Yes, even at 25 and counting, Disney World has yet to fully embrace Gay Days Weekend. But it now seems more possible than ever that the Mouse House could someday soon commit to the annual celebration by throwing its own LGBT parties and events as it does with Night of Joy, its contemporary Christian music festival. Utilizing the All-Star Sports Resort as a host hotel for lesbians and Wilderness Lodge as base camp for bears seem like no-brainers that would certainly give Gay Day weekend organizers from Girls in Wonderland and Tidal Wave a run for their money.

And though Disney has offered commitment ceremonies to same-sex couples since 2007, with marriage equality now the law of the land, more concerted efforts such as LGBT-specific marketing by Disney’s Fairy Tale Weddings group could be in store… though when asked why the wedding group doesn’t do much marketing of any kind, a Disney insider familiar with the overwhelming demand for on-property ceremonies said, “They don’t have to.”

Still, the Mouse is making strides, big and small. Working with Visit Florida, Disney World partnered with Universal Orlando and SeaWorld on an ad buy that went into select LGBT magazines and Web sites. And without any fanfare, the Nikon Picture Spot at EPCOT’s Germany pavilion now features a male couple with kids in its featured photo. It’s been up without comment or controversy since July. Of last year.

(We can only imagine the German pavilion was chosen for the inaugural gay photo as the country is no stranger to the concept of persecution.)

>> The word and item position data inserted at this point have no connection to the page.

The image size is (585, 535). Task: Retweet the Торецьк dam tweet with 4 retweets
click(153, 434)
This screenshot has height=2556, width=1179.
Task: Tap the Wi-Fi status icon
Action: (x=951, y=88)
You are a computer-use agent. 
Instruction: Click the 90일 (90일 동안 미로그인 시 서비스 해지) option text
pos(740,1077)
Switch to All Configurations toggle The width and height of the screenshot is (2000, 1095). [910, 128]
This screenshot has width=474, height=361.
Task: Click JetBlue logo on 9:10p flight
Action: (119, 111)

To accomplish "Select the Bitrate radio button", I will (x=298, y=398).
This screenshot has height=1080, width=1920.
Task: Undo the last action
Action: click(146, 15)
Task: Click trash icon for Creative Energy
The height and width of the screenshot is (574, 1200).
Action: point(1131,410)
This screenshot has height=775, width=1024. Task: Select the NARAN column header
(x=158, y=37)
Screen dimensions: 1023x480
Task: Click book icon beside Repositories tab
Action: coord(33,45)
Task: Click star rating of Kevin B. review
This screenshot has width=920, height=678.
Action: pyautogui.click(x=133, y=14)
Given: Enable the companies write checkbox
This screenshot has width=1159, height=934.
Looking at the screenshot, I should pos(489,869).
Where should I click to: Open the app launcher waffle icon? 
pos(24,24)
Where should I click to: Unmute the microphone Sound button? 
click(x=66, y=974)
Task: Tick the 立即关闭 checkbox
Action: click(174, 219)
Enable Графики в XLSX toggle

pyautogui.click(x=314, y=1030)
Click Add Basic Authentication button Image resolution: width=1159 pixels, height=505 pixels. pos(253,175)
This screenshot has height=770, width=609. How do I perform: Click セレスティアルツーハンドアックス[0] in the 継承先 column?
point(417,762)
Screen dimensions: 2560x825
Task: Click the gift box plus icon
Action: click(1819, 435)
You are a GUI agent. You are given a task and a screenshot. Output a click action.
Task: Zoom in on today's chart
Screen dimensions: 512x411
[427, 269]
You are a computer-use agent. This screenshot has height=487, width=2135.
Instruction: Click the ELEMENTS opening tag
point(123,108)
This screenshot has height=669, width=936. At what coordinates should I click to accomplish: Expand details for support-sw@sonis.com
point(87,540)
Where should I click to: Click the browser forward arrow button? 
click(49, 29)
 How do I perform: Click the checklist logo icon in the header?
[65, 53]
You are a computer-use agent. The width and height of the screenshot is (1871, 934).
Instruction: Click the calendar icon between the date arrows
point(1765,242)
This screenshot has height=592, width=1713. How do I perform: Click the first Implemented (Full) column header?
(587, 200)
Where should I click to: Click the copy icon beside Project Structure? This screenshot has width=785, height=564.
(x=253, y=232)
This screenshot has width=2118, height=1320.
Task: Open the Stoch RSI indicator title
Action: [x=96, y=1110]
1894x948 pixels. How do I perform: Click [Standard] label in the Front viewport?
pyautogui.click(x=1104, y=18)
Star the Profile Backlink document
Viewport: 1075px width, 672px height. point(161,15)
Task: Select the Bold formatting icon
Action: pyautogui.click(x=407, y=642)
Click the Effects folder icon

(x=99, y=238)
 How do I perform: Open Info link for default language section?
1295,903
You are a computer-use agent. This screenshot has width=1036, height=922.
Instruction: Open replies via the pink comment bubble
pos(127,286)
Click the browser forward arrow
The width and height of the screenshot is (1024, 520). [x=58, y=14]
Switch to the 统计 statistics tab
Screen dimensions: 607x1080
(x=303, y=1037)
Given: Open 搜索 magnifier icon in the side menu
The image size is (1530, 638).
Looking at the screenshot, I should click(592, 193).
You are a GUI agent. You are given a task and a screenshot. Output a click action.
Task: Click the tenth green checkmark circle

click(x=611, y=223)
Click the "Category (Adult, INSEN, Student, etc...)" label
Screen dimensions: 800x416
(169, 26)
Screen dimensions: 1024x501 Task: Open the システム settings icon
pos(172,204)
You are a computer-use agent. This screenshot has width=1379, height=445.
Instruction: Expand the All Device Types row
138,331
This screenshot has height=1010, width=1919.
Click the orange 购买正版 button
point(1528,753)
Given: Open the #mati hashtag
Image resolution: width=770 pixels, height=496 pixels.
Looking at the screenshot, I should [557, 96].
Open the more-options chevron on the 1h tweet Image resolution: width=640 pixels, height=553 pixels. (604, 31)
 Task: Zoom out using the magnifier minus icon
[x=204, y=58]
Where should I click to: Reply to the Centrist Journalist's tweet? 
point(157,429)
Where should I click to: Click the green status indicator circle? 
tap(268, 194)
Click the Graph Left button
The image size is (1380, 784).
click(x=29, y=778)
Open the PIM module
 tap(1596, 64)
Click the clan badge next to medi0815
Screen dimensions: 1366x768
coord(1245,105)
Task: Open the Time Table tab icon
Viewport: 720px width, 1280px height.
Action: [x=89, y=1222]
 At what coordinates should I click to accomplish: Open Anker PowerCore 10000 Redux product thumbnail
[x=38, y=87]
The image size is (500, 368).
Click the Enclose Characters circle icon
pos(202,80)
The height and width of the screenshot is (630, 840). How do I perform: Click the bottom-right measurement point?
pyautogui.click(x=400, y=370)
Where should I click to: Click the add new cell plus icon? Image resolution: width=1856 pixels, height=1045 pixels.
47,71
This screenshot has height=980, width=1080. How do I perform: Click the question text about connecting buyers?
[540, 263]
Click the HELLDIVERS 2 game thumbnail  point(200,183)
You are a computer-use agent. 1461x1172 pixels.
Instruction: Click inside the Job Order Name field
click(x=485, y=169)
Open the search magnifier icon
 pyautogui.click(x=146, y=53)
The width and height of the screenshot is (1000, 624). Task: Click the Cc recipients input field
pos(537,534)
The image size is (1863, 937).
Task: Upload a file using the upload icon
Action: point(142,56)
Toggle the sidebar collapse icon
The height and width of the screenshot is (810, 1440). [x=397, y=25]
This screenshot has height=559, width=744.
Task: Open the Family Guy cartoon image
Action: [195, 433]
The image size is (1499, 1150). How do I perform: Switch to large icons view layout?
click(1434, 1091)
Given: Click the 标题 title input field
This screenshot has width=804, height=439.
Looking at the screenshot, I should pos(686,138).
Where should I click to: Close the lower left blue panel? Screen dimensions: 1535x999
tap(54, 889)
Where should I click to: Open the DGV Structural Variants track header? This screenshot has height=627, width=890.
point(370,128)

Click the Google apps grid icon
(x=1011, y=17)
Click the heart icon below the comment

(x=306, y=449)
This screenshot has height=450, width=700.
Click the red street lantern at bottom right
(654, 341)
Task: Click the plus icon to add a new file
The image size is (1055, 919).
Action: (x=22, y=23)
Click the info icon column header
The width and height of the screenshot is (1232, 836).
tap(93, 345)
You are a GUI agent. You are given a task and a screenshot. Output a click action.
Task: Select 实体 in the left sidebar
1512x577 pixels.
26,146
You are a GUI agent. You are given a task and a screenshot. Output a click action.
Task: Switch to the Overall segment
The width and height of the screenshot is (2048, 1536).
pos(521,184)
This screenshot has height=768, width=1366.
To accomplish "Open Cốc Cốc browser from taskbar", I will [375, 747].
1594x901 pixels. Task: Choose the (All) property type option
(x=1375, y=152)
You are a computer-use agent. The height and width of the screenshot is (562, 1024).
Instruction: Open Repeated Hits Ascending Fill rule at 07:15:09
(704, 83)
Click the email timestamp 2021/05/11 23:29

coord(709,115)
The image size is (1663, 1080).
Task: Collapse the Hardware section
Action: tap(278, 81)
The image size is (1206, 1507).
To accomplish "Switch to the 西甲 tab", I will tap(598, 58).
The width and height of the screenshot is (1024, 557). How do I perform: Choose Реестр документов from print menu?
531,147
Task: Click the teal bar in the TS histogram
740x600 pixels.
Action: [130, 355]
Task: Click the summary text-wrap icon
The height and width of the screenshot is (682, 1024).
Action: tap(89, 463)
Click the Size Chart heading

Small, subtle changes like that are reflective of how Disney finds ways to incorporate its diverse audience. And while it may not be subtle to host and throw an event dedicated to making every workplace in the country a safe and welcoming one for LGBT workers, the repercussions of sponsoring next year’s Out and Equal Summit could ultimately find Disney having a far bigger impact on workplace equality becoming law. With Disney’s assistance, Out and Equal may be focused on companies changing from within, but the potential political ramifications of internal corporate policies overflowing into governmental law can’t be denied.